Pierino Venegoni
Volontà d’acciaio sotto un sorriso
Nato a Legnano il 16 luglio 1908, morto a Legnano il 6 novembre 1975.
Operaio, assunto nelle fabbriche legnanesi già da ragazzino, partecipa con i fratelli maggiori Carlo e Mauro alla vita dell’organizzazione comunista della sua città. Di carattere aperto e ribelle, è insofferente verso ogni disciplina e a ogni regola dettata dal regime fascista. Arrestato il 1° luglio 1927 per attività antifascista insieme al fratello Mauro e a un gruppo di una ventina di comunisti legnanesi, è deferito al Tribunale Speciale. Al processo è assolto per mancanza di prove, e liberato il 30 settembre 1928, dopo ben 15 mesi, dopo aver compiuto vent’anni in carcere. Tornato a Legnano è oggetto di ripetute aggressioni da parte dei fascisti locali, e fermato ogni volta che un gerarca del regime passa dalle parti di Milano.

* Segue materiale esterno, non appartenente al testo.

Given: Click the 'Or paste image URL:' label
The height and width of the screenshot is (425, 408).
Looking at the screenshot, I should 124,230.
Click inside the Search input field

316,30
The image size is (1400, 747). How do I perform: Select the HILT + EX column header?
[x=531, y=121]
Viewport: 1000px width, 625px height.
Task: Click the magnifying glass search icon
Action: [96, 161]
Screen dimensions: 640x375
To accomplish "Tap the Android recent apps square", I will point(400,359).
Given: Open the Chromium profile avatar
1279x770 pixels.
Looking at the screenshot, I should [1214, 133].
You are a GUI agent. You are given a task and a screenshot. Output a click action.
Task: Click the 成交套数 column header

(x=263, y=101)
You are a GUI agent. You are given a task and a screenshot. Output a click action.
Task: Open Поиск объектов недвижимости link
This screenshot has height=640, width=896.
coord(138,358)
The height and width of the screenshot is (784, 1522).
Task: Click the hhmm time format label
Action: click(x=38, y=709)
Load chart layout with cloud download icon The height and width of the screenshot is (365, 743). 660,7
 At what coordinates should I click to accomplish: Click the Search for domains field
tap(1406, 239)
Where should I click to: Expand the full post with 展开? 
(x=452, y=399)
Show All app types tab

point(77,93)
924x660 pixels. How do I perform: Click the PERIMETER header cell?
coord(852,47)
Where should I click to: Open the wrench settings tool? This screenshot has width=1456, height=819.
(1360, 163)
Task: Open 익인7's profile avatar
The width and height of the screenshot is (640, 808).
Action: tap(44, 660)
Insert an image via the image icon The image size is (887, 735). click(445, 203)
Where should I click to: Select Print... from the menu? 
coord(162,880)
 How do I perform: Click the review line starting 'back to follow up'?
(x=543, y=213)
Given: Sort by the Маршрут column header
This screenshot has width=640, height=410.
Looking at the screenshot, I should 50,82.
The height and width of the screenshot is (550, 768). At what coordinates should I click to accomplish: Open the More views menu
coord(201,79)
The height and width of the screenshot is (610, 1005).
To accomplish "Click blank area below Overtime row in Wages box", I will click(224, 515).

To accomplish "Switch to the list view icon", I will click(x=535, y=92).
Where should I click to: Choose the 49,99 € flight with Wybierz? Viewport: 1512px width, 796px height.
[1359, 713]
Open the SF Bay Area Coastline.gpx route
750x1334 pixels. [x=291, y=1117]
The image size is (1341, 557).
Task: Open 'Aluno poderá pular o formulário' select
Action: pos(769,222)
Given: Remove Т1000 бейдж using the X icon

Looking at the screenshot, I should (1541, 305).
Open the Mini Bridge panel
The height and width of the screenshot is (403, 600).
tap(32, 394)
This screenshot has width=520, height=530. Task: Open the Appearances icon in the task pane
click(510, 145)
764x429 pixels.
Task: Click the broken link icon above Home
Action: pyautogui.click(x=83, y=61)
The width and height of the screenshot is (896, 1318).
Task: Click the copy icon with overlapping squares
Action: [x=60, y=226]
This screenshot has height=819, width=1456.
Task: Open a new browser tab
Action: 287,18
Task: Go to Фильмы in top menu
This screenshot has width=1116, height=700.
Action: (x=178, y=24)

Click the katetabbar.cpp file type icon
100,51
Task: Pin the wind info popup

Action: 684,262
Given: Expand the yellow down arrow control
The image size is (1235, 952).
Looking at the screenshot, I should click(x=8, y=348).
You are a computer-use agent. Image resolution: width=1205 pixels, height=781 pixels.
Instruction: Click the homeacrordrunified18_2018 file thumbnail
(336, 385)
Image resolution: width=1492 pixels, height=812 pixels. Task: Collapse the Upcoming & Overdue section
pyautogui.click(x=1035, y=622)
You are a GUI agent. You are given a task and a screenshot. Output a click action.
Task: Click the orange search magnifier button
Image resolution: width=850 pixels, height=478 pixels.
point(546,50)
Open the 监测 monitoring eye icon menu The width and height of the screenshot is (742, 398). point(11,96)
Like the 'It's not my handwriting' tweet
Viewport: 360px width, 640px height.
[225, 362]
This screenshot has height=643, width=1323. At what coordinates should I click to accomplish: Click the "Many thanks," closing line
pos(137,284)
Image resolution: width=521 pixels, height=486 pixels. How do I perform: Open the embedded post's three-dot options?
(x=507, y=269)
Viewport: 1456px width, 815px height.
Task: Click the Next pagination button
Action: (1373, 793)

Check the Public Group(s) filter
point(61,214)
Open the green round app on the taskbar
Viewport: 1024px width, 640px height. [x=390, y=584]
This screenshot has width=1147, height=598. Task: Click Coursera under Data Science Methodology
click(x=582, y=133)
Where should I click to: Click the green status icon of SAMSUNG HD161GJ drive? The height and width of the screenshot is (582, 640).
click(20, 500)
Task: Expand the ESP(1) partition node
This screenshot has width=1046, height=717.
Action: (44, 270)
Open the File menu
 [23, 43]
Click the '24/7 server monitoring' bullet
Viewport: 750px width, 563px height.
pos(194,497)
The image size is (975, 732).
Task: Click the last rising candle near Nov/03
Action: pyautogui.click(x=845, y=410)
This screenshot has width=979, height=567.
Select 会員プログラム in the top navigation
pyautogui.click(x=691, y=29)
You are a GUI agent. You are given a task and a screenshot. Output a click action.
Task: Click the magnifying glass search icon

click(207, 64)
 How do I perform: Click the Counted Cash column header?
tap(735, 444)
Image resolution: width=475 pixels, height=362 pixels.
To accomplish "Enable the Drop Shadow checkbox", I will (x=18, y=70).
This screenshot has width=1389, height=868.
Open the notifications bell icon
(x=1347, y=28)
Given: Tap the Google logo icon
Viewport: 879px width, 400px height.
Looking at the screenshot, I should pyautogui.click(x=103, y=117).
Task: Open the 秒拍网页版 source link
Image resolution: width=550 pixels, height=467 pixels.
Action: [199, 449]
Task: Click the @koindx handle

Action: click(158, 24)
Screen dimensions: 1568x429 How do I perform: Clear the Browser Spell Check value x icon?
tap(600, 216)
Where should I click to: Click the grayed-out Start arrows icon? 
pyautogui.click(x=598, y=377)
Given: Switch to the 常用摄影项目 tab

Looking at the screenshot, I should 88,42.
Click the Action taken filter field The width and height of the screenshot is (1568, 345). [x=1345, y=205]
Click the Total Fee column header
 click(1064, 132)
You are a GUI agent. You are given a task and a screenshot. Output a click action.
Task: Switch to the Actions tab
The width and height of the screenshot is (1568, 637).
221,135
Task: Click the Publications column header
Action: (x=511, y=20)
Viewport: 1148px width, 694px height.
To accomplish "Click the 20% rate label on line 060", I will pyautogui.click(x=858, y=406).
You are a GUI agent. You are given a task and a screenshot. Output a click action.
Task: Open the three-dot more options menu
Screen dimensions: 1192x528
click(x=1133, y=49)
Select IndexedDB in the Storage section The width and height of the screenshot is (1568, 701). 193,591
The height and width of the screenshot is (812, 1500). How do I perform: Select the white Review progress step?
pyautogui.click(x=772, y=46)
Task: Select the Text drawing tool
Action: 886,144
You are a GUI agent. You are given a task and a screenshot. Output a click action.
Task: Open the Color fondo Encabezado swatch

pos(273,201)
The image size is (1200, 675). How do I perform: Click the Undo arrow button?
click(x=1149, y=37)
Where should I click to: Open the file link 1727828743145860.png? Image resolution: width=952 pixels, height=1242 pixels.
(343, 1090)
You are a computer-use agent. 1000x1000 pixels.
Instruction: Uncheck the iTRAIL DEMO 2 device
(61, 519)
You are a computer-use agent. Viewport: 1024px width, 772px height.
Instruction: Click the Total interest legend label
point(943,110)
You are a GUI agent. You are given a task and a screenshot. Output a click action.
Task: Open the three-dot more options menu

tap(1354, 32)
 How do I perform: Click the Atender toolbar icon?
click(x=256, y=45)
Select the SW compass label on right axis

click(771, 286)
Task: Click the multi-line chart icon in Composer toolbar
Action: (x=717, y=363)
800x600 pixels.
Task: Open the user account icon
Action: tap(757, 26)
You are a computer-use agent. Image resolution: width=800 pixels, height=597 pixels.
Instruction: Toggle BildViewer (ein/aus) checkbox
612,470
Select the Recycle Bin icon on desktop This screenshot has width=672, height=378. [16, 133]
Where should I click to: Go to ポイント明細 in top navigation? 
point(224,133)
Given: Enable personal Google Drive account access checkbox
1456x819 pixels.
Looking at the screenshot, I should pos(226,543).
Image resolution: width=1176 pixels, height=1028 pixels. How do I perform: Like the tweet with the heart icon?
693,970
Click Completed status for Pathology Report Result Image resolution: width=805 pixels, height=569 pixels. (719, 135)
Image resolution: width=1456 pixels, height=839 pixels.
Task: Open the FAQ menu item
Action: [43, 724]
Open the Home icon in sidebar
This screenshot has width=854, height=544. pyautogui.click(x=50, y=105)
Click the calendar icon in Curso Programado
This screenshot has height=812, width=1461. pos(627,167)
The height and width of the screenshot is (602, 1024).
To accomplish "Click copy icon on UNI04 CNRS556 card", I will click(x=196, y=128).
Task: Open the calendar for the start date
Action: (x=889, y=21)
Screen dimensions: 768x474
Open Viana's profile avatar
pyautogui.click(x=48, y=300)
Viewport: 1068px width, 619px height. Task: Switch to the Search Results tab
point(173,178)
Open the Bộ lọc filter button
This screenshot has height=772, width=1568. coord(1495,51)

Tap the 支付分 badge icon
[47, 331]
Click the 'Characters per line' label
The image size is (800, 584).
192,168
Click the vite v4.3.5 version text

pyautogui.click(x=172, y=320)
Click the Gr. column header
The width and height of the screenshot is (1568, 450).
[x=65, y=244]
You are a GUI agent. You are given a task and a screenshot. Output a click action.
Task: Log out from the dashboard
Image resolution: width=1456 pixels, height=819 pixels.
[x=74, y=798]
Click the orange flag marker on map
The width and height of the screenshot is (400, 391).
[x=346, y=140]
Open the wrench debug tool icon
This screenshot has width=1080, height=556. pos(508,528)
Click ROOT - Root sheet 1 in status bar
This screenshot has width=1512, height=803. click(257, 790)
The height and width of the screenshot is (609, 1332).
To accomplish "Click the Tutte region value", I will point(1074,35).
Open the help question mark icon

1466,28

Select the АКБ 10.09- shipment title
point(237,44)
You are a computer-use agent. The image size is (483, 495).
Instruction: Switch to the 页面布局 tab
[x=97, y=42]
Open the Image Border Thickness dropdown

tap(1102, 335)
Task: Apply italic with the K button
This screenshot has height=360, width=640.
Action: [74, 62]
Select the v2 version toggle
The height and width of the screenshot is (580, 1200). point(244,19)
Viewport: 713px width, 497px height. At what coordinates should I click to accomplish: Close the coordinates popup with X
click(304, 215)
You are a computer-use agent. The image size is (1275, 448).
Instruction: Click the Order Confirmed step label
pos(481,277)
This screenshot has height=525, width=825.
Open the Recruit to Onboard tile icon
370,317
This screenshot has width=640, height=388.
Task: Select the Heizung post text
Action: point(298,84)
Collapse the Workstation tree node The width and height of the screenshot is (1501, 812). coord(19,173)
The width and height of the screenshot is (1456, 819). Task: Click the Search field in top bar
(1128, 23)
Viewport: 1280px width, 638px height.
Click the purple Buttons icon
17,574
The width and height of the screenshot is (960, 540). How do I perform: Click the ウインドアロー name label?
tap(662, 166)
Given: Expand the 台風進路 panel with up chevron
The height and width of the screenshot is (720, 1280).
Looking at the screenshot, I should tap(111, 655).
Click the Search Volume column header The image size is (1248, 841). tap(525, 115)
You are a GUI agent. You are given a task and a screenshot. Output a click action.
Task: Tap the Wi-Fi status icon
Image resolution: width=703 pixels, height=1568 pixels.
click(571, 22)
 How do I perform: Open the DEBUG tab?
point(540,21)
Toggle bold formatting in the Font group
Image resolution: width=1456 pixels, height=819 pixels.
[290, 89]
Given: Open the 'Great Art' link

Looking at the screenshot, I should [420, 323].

Tenta di espatriare come il fratello Mauro, ma i suoi documenti falsi vengono scoperti, e lui nuovamente arrestato. Rimesso in libertà è inviato sotto le armi. Quando torna a Legnano torna a fare l’operaio e l’ambulante, insieme al padre, conducendo un’esistenza ai limiti della miseria.
Nel frattempo tiene un minimo di contatti con gli antifascisti della sua città.
Il 1° aprile 1932 è arrestato nuovamente insieme a un folto gruppo di giovani antifascisti che si erano radunati attorno a lui, in assenza dei fratelli Carlo e Mauro (il primo in carcere da diversi anni, il secondo all’estero).
Il gruppo raccolto attorno a Pierino morde il freno e non risparmia qualche battuta polemica all’organizzazione comunista clandestina, accusata di eccessivo attendismo. Arrestati in massa nel corso di una riunione notturna, i giovani organizzati da Pierino sono liberati solo un mese dopo, il 13 maggio 1932.
Interrogatori e evasione
Dopo l’8 settembre Pierino è con i fratelli alla testa del movimento partigiano della sua zona, e si distingue in numerose occasioni per coraggio e determinazione. Fermato il 5 agosto 1944, è portato a Milano in via Rovello, dove per 10 interminabili giorni viene sottoposto a pesantissimi interrogatori dai torturatori della “Muti”, che però non riescono a strappargli alcuna indicazione né sui fratelli, né sulla loro organizzazione.
Visti inutili i loro tentativi, gli assassini della Muti lo consegnano ai tedeschi, che lo deportano in Germania, nel campo di lavoro forzato di Jikdorf dal quale riesce a fuggire solo negli ultimi giorni della guerra, per rientrare a piedi in Italia. A Verona, come in un film incontra il fratello Guido, che era andato con una macchina a cercarlo. I due rientrano a Legnano il 6 maggio 1945, in tempo per partecipare alla grande sfilata della Liberazione.
Nel dopoguerra Pierino riprende il suo posto di operaio all’Unione Manifatture di Legnano, e infine prende in gestione un bar. Dal ’45 fino alla morte sarà presidente della locale sezione dell’ANPI, intitolata alla memoria di Mauro. Le sue spoglie sono sepolte nel cimitero di Legnano accanto a quelle dei fratelli Mauro e Carlo.